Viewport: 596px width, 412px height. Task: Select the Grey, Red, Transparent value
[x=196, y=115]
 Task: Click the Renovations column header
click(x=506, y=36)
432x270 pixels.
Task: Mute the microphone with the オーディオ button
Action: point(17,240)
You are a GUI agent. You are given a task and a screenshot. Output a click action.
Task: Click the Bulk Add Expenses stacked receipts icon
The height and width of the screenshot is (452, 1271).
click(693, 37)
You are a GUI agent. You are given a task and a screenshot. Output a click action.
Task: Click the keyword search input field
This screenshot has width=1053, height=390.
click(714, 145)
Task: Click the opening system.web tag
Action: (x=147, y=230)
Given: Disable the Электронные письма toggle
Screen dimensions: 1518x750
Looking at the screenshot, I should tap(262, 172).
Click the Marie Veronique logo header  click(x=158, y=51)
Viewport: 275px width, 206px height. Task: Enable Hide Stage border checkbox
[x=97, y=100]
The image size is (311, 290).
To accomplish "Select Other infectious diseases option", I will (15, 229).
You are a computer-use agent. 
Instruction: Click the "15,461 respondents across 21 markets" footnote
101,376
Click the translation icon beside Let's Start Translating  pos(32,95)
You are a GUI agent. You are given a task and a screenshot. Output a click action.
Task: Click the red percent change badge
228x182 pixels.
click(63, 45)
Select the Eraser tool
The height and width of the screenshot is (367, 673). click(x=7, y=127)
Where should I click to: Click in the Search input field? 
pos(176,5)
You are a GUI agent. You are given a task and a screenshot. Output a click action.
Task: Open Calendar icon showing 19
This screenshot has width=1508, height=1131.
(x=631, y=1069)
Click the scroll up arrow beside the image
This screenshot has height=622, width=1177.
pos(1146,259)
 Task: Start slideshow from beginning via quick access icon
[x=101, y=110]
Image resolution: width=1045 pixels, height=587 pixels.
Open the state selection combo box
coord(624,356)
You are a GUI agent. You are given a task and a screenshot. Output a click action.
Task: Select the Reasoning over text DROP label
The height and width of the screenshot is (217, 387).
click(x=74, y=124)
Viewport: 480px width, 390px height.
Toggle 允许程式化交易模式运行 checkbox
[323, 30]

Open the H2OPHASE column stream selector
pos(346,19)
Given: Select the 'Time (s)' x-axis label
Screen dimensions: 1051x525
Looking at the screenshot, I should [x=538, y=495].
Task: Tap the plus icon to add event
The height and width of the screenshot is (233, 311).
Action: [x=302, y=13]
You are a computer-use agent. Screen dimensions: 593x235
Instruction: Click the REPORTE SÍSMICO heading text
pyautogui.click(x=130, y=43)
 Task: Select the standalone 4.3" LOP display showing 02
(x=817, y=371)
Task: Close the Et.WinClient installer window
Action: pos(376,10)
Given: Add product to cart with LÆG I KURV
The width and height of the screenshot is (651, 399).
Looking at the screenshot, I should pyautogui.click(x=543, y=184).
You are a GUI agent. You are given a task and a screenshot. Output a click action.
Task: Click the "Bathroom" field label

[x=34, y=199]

THE PROBLEM
Working down from the line that contains "Open the H2OPHASE column stream selector", retype each line exactly through the last line of the data, and give nothing else.

RESULT FOR THIS EXERCISE
Open the H2OPHASE column stream selector
pos(346,19)
Given: Select the 'Time (s)' x-axis label
Screen dimensions: 1051x525
Looking at the screenshot, I should [x=538, y=495].
Task: Tap the plus icon to add event
The height and width of the screenshot is (233, 311).
Action: [x=302, y=13]
You are a computer-use agent. Screen dimensions: 593x235
Instruction: Click the REPORTE SÍSMICO heading text
pyautogui.click(x=130, y=43)
 Task: Select the standalone 4.3" LOP display showing 02
(x=817, y=371)
Task: Close the Et.WinClient installer window
Action: pos(376,10)
Given: Add product to cart with LÆG I KURV
The width and height of the screenshot is (651, 399).
Looking at the screenshot, I should pyautogui.click(x=543, y=184).
You are a GUI agent. You are given a task and a screenshot. Output a click action.
Task: Click the "Bathroom" field label

[x=34, y=199]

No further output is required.